Time’s fluidity

The intended message of this post would be diluted by the inclusion of a real description about my interest in and developing passion for Faulkner’s work. The only reason I mention it here is to explain my enrollment in the class Faulkner and the Legacy of Slavery, which, itself, explains why I happened to be reading Absalom, Absalom! instead of napping after I had finished my midterm exam in Retail Design and Merchandising.

As my stubbornly droopy eyes progressed nevertheless determinedly through the eighth chapter amidst the temptation of napping bodies of my fellow early-finishing classmates to reach the two hundred and fortieth page of the novel, I came across these lines:

“There was something curious in the way they looked at one another, curious and quiet and profoundly intent, not at all as two young men might look at each other but almost as a youth and a very young girl might out of virginity itself–a sort of hushed and naked searching, each look burdened with youth’s immemorial obsession not with time’s dragging weight which the old live with but with its fluidity: the bright heels of all the lost moments of fifteen and sixteen.”

This description of two college students, aged nineteen and twenty, was so apt it horrified me. Somehow, its identification of the burden that accompanies youth, the fact that it was able to ignore the common connotation that youth is the one thing that signifies purity, possibility, joy simultaneously terrified and electrified me with its perspicuous assessment of my own condition.
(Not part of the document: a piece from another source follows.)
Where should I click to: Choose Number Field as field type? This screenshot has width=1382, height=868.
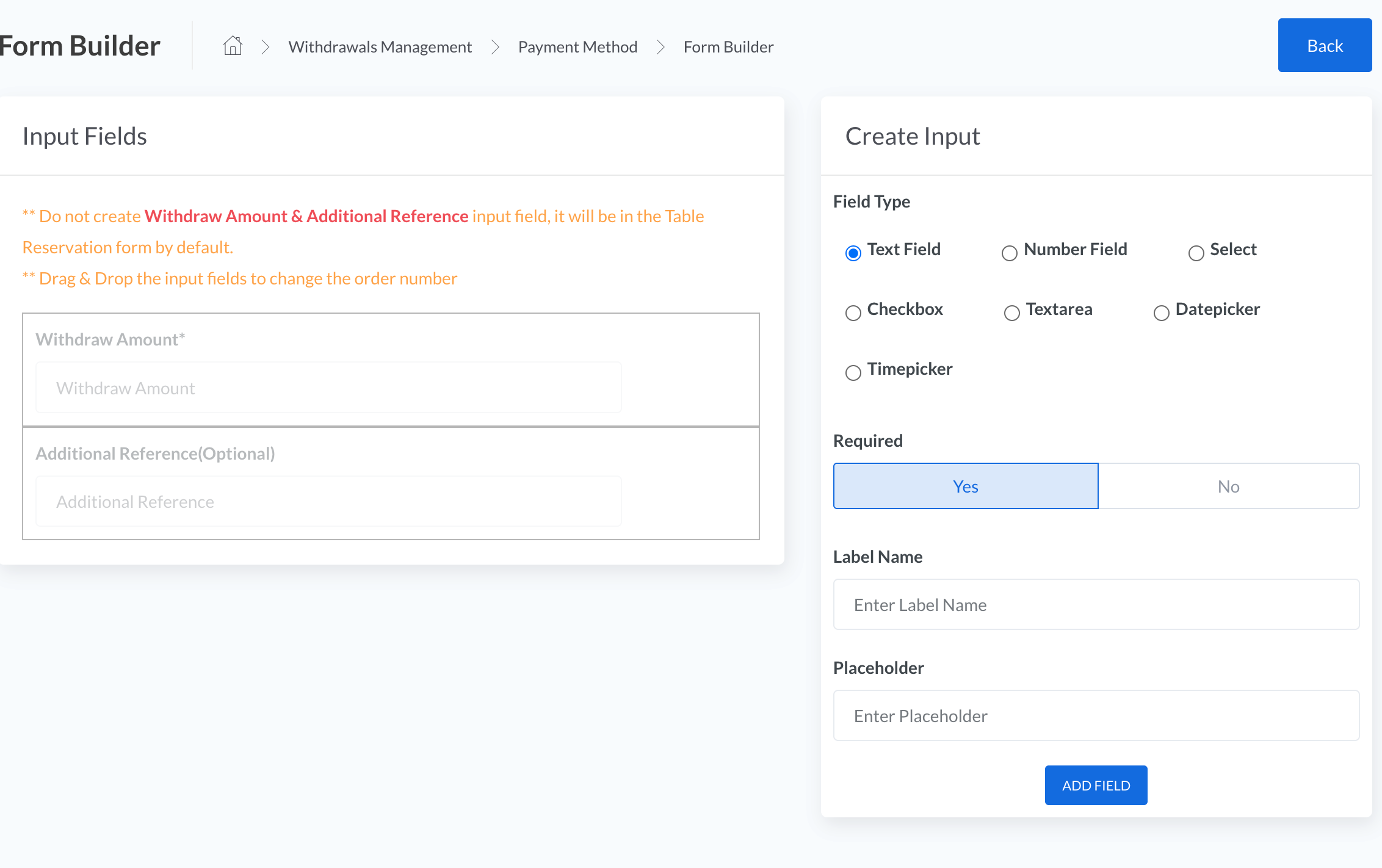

There I was, sitting in a Retail Design and Merchandising class that I had taken not because it is related in any way to my English major but instead to fulfill the aspirations of design and culture that I had when I was fifteen and sixteen. Those visions of a Devil-Wears-Prada-with-a-happier-ending life in New York that combined with my inner craftiness to encourage me to join the costume department at my high school. A now dead part of my life which had constantly been on my mind because of the endless stream of statuses, tweets, pic stitches about the fall musical, reminding me of the Saturdays spent taking measurements and ripping stitches amongst too much pot luck and amplified gossip. All those moments of absolute certainty of what I was destined to do that eight weeks of this single class had eliminated completely, leaving me with a sense of total loss of some part of myself, or, more correctly, a feeling that I was meeting my true self for the first time. That I had been sort of wrong all along about who I was. And even though I’m glad that I finally reached that point… I have no idea where I go next.

The bright heels of all the lost moments of fifteen and sixteen are no joke, kids.